Figure 3: Local Moran’s I and Significance

he third visualization presents Local Moran’s I and its p-values, identifying regions with statistically significant clusters of both high and low Acute Respiratory Infection (ARI).

#################################################
# Figure 3 Local Moran's I and its p-values
# (Pinpointing Local Clusters)
#################################################


# Map 4: Local Moran's I statistic
p4 <- tm_shape(merged_data) +
  # Plot polygons filled based on the `lmI` variable using quantile breaks.
  tm_polygons(col = "lmI", title = "Local Moran's I",
              style = "quantile") +
  # Adjust layout so that the legend is outside of the plot.
  tm_layout(legend.outside = TRUE)



# Map 5: P-value for Local Moran's I
p5 <- tm_shape(merged_data) +
  # Plot polygons filled based on `lmp` (p-values) with specified breaks
  tm_polygons(col = "lmp", title = "p-value",
              breaks = c(-Inf, 0.05, Inf)) +
  # Adjust layout so that the legend is outside of the plot.
  tm_layout(legend.outside = TRUE)

tmap_arrange(p4,p5, ncol = 2)

Figure 4: Getis-Ord Gi* and Significance

ThThe fourth visualization displays the Getis-Ord Gi* statistic and its p-values, offering an alternative method to evaluate clustering by identifying statistically significant hot spots and cold spots.

#####################################################
# Figure 4: Getis-Ord Gi* and its p-values
# (Hot and Cold Spots, and Significance)
#####################################################

# Map 5: Getis-Ord Gi* statistic
p6 <- tm_shape(merged_data) +
  # Plot polygons filled based on `gi` (Getis-Ord Gi*) using quantile breaks
  tm_polygons(col = "gi", title = "Getis-Ord Gi*",
              style = "quantile") +
  # Adjust layout so that the legend is outside of the plot.
  tm_layout(legend.outside = TRUE)




p7 <- tm_shape(merged_data) +
  # Plot polygons filled based on `p_gi` (p-values of Getis-Ord Gi*) with specified breaks
  tm_polygons(col = "p_gi", title = "P-value of Getis-Ord Gi*",
              breaks = c(-Inf, 0.05, Inf))+
  # Adjust layout so that the legend is outside of the plot.
  tm_layout(legend.outside = TRUE)

tmap_arrange(p6,p7, ncol = 2)

Conclusion

This document presents a comprehensive spatial analysis of acute respiratory infections (ARI) in children under five in Somalia.
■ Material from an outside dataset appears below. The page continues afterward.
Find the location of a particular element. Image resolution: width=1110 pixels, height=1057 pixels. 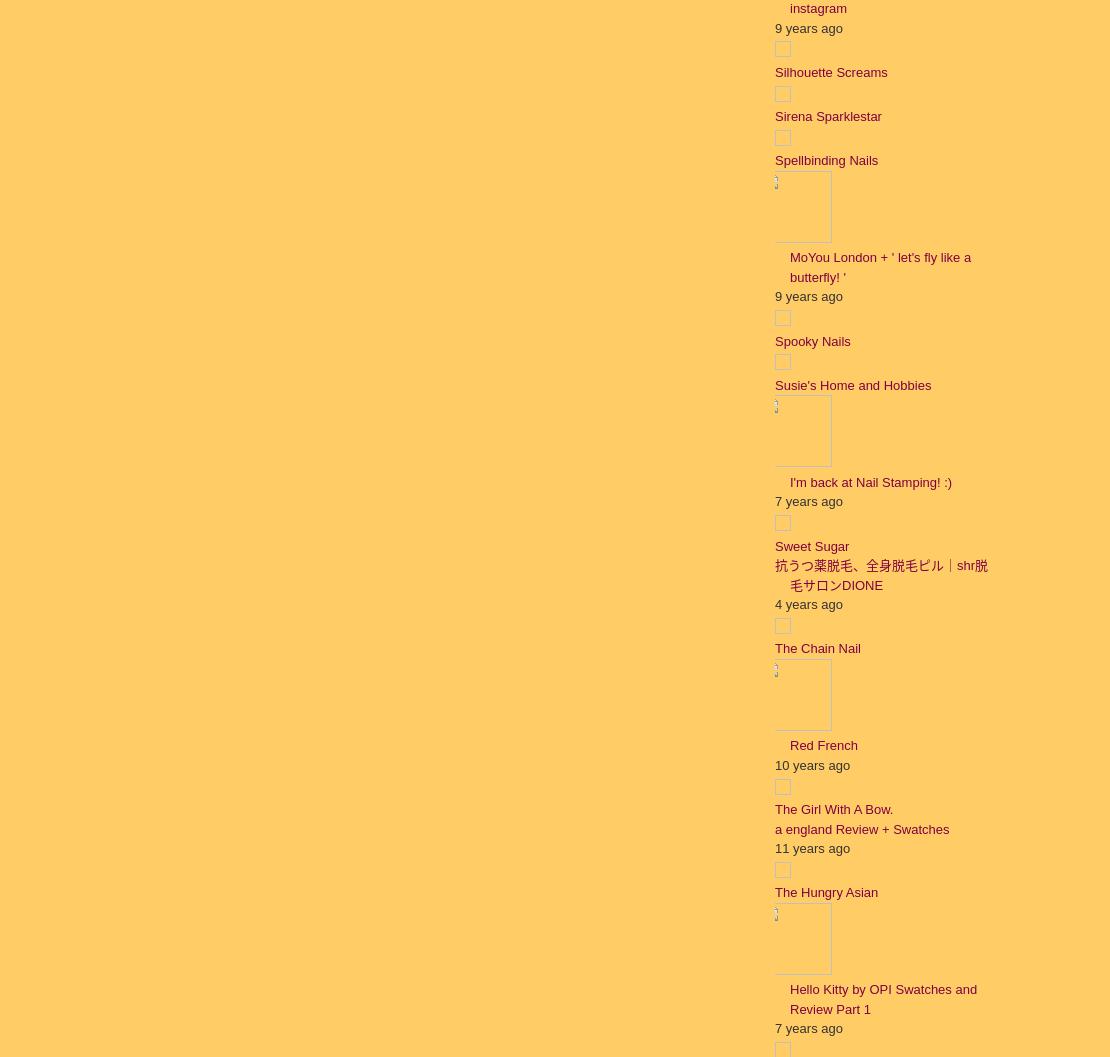

'Susie's Home and Hobbies' is located at coordinates (852, 383).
By employing spatial mapping, the spatial lag variable, the Global Moran’s I statistic, Local Moran’s I statistics, and the Getis-Ord Gi* statistic, significant patterns of spatial dependence and clusters of high and low ARI are identified. The results of this spatial analysis can inform public health interventions aimed at reducing the incidence of ARI in Somalia.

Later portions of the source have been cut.